#### Aufgaben
[1] Erklären Sie anhand des Textes zum MINT-Lehrkräftemangel, warum bis 2025 knapp die Hälfte der MINT-Lehrkräfte in Nordrhein-Westfalen aus dem Schuldienst ausscheiden wird.
[2] Schreiben Sie aus dem Text zum MINT-Lehrkräftemangel den Abschnitt von „Klemm: Natürlich rücken“ bis einschließlich „gedeckt werden können.“ wortgetreu ab.
[3] Setzen Sie den Text zum MINT-Lehrkräftemangel im Anschluss an seinen letzten Satz fort.

#### Textauszug
○ ○ ○

In den MINT-Fächern ist der Lehrkräftemangel besonders prekär
Interview mit den Autoren der MINT-Lehrerbedarfsprognose für NRW
An vielen allgemeinbildenen Schulen gehört Lehrkräftemangel bereits jetzt zum Alltag – in den MINT-Fächern ist die Situation besonders prekär.
Doch wie wird sich der Bedarf an MINT-Lehrkräften (Mathematik, Informatik, Naturwissenschaften und Technik) und die Bedarfsdeckung bis zum Jahr 2025 entwickeln? In welchen MINT-Fächern wird die Deckung der Bedarfsquote besonders gering ausfallen? Welche Lösungen könnten dieser Entwicklung entgegenwirken?
Im Auftrag der Deutsche Telekom Stiftung ist der Essener Bildungsforscher Professor Klaus Klemm diesen Fragen nachgegangen und hat eine MINT-Lehrerbedarfsprognose für die Sekundarstufe I und II am Beispiel Nordrhein-Westfalens erstellt. Unter http://www.telekom-stiftung.de/klemm-studie stehen die Studienergebnisse zum Download zur Verfügung. Im gemeinsamen Interview mit Stiftungsgeschäftsführer Dr. Ekkehard Winter erläutert Professor Klemm die Ergebnisse.
Stiftung: Professor Klemm, welche Situation zeigen Ihre Untersuchungsergebnisse auf?
Klemm:
An weiterführenden Schulen in Nordrhein-Westfalen hat heute fast jede zweite MINT-Lehrkraft das 50. Lebensjahr bereits überschritten. Bis zum Jahr 2025 wird von den derzeit rund 52.000 Fachkräften knapp die Hälfte überwiegend altersbedingt aus dem Schuldienst ausscheiden.
Stiftung: Aber es rücken doch auch junge Lehrkräfte nach. Können diese die entstehende Lücke nicht ausfüllen?
Klemm: Natürlich rücken junge Lehrkräfte nach. Wenn aber nicht deutlich mehr Studienanfänger ein MINT-Fach wählen, wird der Nachwuchs in keinem der MINT-Fächer die entstehende Lücke schließen können. Ein ganz besonders hoher Mangel wird in den Fächern Technik, Physik und Chemie entstehen. Hier wird um 2025 nur zwischen etwa 20 und knapp 50 Prozent des Bedarfs gedeckt werden können.
Stiftung: Warum interessiert sich die Deutsche Telekom Stiftung für diese Zahlen?

○ ○ ○

#### Auszüge aus Daten
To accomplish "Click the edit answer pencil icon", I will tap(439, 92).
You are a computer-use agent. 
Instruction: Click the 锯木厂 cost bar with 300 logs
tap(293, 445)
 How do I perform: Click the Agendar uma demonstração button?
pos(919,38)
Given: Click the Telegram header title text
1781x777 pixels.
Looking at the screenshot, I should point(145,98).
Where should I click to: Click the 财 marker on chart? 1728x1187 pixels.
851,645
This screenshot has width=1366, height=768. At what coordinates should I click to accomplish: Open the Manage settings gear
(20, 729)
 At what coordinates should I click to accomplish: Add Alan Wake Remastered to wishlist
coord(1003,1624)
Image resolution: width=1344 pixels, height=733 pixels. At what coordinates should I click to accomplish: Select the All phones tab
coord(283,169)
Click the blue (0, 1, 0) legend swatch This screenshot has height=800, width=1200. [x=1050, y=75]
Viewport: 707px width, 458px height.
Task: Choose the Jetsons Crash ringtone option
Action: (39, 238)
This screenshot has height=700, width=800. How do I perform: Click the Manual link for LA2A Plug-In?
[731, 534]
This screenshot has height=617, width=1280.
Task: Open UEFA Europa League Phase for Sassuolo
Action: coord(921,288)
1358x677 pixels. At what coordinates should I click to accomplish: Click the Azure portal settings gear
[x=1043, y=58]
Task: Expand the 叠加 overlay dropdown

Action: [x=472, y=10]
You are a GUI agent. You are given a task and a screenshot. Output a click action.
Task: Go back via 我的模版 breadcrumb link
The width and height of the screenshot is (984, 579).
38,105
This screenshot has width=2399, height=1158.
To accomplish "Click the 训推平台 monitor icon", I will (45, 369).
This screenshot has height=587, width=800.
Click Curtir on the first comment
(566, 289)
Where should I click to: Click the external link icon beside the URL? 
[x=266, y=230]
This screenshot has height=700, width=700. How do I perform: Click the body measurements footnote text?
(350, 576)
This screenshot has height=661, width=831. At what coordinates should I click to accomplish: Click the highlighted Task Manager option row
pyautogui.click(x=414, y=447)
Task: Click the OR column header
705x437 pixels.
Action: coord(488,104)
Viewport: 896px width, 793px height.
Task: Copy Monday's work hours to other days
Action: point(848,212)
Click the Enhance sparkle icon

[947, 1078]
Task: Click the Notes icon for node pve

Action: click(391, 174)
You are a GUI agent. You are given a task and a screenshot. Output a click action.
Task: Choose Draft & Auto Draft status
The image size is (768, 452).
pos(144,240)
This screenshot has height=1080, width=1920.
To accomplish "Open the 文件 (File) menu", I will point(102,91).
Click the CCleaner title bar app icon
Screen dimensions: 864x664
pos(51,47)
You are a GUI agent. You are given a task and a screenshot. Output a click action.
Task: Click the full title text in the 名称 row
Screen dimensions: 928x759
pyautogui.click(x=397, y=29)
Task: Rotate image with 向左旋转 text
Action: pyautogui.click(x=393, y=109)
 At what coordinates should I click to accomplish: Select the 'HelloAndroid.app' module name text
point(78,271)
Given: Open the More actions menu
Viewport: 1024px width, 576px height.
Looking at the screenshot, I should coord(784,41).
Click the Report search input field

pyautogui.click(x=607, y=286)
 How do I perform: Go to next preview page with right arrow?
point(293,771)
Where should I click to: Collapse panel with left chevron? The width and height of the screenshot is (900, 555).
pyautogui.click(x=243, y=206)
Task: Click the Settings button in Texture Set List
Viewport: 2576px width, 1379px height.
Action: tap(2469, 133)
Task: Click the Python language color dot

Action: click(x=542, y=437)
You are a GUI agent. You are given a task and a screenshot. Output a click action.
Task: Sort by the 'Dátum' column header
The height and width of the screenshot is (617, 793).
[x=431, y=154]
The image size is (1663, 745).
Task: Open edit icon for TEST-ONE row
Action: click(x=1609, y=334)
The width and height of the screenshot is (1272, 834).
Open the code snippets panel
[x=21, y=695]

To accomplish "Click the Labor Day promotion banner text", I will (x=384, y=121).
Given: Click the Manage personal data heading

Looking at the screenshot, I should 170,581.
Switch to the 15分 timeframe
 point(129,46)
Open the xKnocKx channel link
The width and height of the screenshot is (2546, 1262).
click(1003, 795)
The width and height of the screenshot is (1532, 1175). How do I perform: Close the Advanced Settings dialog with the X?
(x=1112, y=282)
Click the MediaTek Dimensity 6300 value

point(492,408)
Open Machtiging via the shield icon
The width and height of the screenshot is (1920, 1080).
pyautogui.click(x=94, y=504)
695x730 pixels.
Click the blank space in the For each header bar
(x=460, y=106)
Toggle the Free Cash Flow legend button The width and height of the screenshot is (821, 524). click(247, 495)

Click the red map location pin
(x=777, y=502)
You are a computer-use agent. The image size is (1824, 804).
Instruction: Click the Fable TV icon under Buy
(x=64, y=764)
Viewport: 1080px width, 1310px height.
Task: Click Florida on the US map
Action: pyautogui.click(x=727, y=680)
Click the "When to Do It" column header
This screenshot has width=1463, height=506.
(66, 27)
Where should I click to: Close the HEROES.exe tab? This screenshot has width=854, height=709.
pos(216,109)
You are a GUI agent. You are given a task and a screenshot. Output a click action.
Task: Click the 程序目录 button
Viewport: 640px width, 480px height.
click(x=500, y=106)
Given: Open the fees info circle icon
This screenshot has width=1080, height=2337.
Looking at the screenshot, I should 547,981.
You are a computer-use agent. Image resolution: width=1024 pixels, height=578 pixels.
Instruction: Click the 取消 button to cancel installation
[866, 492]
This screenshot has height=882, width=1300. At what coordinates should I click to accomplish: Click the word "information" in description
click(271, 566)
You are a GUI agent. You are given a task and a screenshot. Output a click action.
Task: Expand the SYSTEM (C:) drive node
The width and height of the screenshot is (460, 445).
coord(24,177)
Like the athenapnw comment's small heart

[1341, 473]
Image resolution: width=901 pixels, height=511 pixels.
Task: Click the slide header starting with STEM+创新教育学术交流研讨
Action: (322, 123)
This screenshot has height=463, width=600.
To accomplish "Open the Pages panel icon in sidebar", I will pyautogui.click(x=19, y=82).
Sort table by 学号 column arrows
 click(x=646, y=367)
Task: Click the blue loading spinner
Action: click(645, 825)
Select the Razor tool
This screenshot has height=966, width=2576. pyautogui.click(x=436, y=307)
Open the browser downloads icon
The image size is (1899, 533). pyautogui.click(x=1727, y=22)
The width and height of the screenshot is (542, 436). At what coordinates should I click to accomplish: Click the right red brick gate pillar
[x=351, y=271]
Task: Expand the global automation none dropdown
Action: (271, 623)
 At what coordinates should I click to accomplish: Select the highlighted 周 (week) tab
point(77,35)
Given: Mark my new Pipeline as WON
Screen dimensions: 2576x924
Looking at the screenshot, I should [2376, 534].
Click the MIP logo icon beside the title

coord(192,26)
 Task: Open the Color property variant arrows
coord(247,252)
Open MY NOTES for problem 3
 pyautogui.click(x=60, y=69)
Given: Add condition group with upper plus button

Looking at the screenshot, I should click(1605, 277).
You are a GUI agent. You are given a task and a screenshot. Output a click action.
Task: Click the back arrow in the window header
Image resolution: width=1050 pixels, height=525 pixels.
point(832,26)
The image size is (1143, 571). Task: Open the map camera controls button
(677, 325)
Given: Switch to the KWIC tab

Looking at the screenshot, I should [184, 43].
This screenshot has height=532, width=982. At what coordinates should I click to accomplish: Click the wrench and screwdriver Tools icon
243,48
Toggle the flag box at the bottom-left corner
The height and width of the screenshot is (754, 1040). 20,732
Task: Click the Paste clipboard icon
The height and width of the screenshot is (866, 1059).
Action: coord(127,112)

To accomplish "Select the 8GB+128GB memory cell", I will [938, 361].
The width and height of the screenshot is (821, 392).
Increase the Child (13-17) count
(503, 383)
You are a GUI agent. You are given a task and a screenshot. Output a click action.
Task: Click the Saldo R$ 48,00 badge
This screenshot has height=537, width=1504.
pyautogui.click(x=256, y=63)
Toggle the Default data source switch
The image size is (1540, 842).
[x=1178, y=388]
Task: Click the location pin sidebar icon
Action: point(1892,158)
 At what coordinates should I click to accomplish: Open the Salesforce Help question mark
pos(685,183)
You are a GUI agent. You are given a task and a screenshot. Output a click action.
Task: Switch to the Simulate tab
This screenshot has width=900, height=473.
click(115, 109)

○ ○ ○

#### Lösungen
[1] An weiterführenden Schulen in Nordrhein-Westfalen hat fast jede zweite MINT-Lehrkraft das 50. Lebensjahr schon überschritten. Deshalb scheidet von den rund 52.000 Fachkräften bis 2025 knapp die Hälfte aus, und zwar überwiegend aus Altersgründen.

[2]
Klemm: Natürlich rücken junge Lehrkräfte nach. Wenn aber nicht deutlich mehr Studienanfänger ein MINT-Fach wählen, wird der Nachwuchs in keinem der MINT-Fächer die entstehende Lücke schließen können. Ein ganz besonders hoher Mangel wird in den Fächern Technik, Physik und Chemie entstehen. Hier wird um 2025 nur zwischen etwa 20 und knapp 50 Prozent des Bedarfs gedeckt werden können.

[3]
Winter: Ein wichtiger Schwerpunkt unseres Stiftungsengagements ist die MINT-Lehrerbildung. Wir möchten nicht nur die Qualität der Aus-, Fort- und Weiterbildung von Lehrkräften verbessern, sondern auch das Image des Berufs stärken. Das Lehramtsstudium und der spätere Beruf müssen für Abiturienten ein attraktives Ziel werden, vor allem in den MINT-Fächern, wo die Lücke besonders groß ausfällt. Professor Klemms Zahlen bestärken unsere Annahme, dass wir zwar auf dem richtigen Weg sind, aber noch stärker daran arbeiten müssen, um dem Mangel entgegen zu wirken.
Stiftung: Professor Klemm, welche Lösungsansätze schlagen Sie vor, um gegen diese Entwicklung vorzugehen?
Klemm: Um die derzeitige Situation zu verbessern, schlage ich vor, die vorhandenen MINT-Lehrkräfte an Schulen besser einzusetzen. Nicht alle Lehrkräfte mit Lehrbefähigung in einem MINT-Fach werden tatsächlich im entsprechenden Fachunterricht eingesetzt. Im Schuljahr 2012/13 reichten die Quoten der in ihrem MINT-Fach eingesetzten Gymnasiallehrkräfte von nur 70,6 Prozent bei Informatiklehrern bis hin zu 91,8 Prozent bei Mathematiklehrern. Die Gründe hierfür liegen unter anderem in der Schulorganisation, aber auch in dem derzeit praktizierten Rekrutierungsverfahren von Lehrkräften. So gibt es je nach Schule nicht nur eine Unter-, sondern zum Teil sogar eine Überversorgung mit MINT-Lehrkräften.
Stiftung: Welche Rolle spielen die ausbildenden Hochschulen bei der Lösung des Problems?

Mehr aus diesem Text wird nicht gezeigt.